When Pedro Beruvides, a photographer in the Romay house and temporary press collaborator, found out about the event he went to look for Chaviano and found him in his beat-up darkroom located in a tenement house on Virtudes Street, between Consulado and Prado, facing the Jhonny’s Bar. He immediately wanted to buy from him the two photographs he had shot and offered him the 10 pesos he had on him. However, the insistence made Chaviano understand that his photos were worth more and he asked for 20 pesos for them, which is why Beruvides had to run in search of the money he was missing, without imagining that his task was condemned to failure.
In the end it was Isaac Astudillo, a graphic reporter of Alerta – a newspaper located on Prado and Teniente Rey, on one of the wings of the building of the Diario de la Marina – who pulled it off.
Like Beruvides, he found out about the photos and went looking for Chaviano with a juicier proposal: 50 pesos for the negatives and the promise to give him credit for the photos he would publish.
Astudillo printed the images and handed them over to his director, Ramón Vasconcelos, and to the news chief Raúl Quintana, who, after long deliberations, decided to publish them the following day on the front page. Vasconcelos also allowed for this invaluable graphic testimony to be reproduced by Hoy and the magazines Bohemia and Carteles. At the same time, several international news agencies were responsible for spreading them throughout the world. It was a major scandal.
Of course, not only Beruvides and Astudillo were after the images. Two U.S. Embassy officials, acting as gumshoes, unsuccessfully tried to locate the photographer to offer him 2,000 dollars to destroy the terrible proof.
Several legends have been woven for years about the matter of the photos, more proper of lunatics. Some say that Astudillo, with 11 prizes in the Juan Gualberto Gómez contest that the then Association of Reported organized, tried to make Vasconcelos and Quintana believe that he also had taken photos of the Marines and that when mixing them with Chaviano’s they could have been confused.
Meanwhile, the more slanderous spread in Old Havana the rumor that Chaviano had given the Marines some money for them to climb the monument. The only thing that is certain in all this is that the banquet photographer, a humble and not very bright man, went to Alerta when the photos were already in the hand of all the people and he was given 100 pesos.
The subsequent events are more or less known: Fidel Castro, Alfredo Guevara, Baudilio Bilito Castellanos and several members of the Federation of University Students, together with many Cubans, gathered on Saturday the 12th in the Plaza de Armas, in front of the U.S. Embassy, and carried out an angry protest that was brutally repressed by the police.

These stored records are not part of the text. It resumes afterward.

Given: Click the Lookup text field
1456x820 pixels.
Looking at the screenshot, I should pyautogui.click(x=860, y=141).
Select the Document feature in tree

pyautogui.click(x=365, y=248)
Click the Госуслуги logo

Robert Butler, the U.S. ambassador in Havana, placed before the statue of Martí a floral wreath – secretly bought by the brother of Cuban Foreign Minister Carlos Hevia – and gave a speech of apology which few heard. And on Sunday the 13th, a Navy war council only sentenced Richard Choinsgy to 15 days in jail in the cells of the Rodman, a ship that fled from the island that same day with the rest of the fleet.

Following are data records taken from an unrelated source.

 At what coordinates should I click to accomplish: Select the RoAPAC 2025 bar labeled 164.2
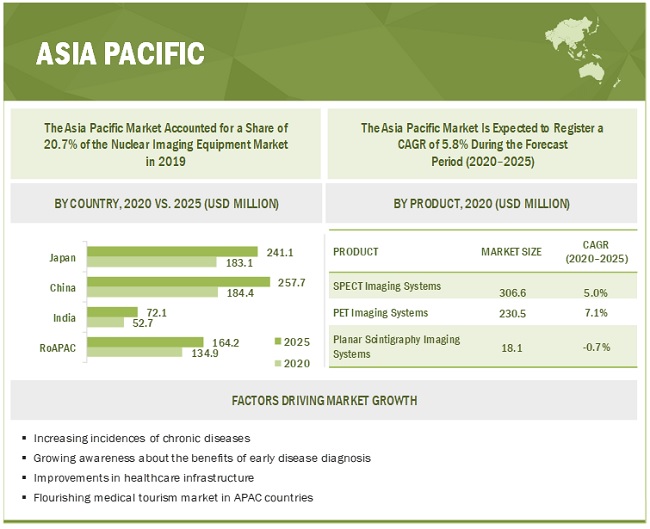click(x=145, y=341)
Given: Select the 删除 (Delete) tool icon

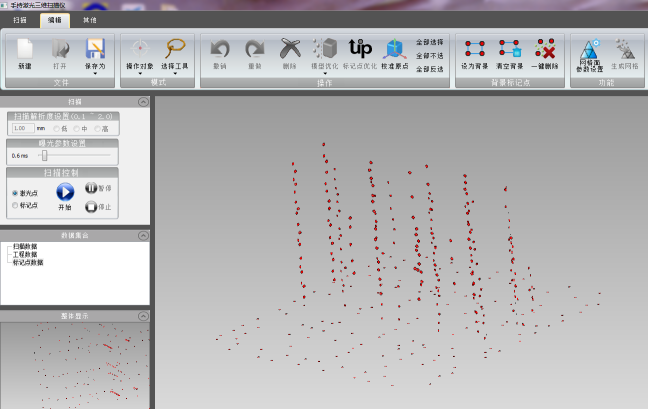Looking at the screenshot, I should point(289,49).
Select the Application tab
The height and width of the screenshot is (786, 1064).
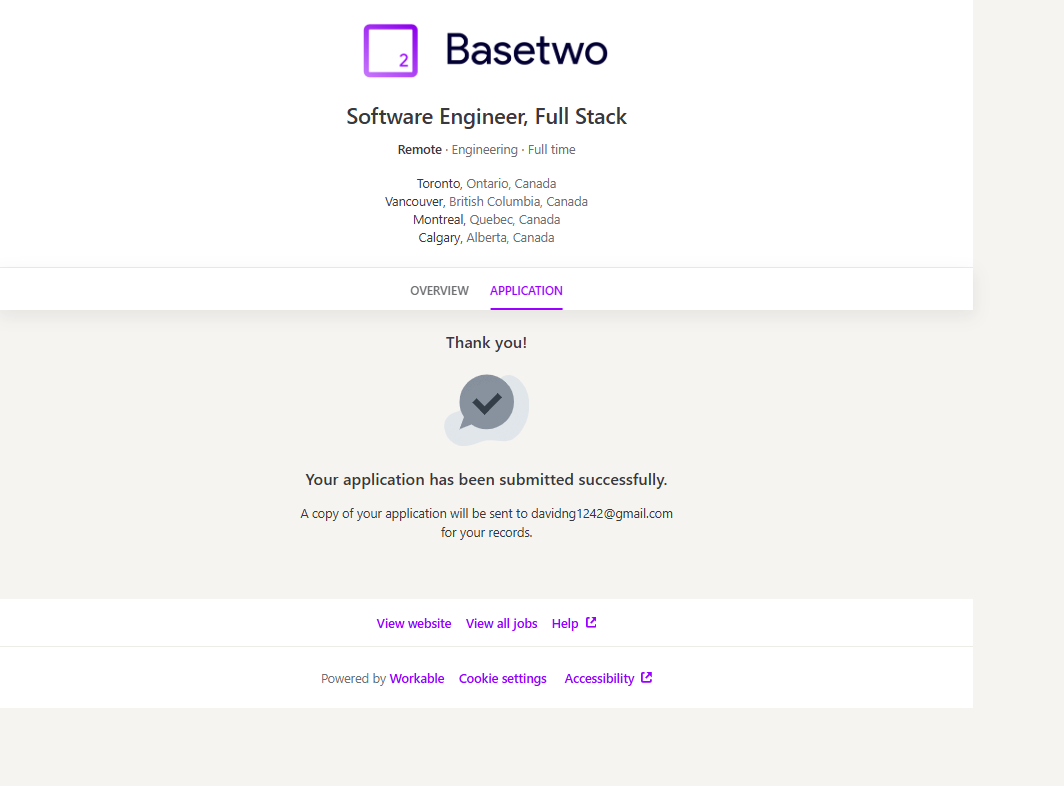tap(526, 291)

The sorry behavior of the U.S. Marines on March 11, 1949 was one of the saddest episodes of a Republican structure replenished of barrels of cheap rum, raving show-offs, wardrobe thieves and thugs disguised as detectives.
Historian Sergio Aguirre, the author of the work Ecos de camino, wrote in the edition of Hoy of the 16th: “Nothing has happened here. Members of the armed forces of the neighboring nation can urinate Martí’s head not fearing of the Cuban government taking the hint. Like that, as it sounds. What happened to Martí I suppose has been resolved with water, soap and a sponge, and with the floral wreath of Mr. Butler, designed to conceal, before the passersby of the Parque Central, certain smells that the statue perhaps exhales.
However, Chaviano’s photos remain as proof of the infamy.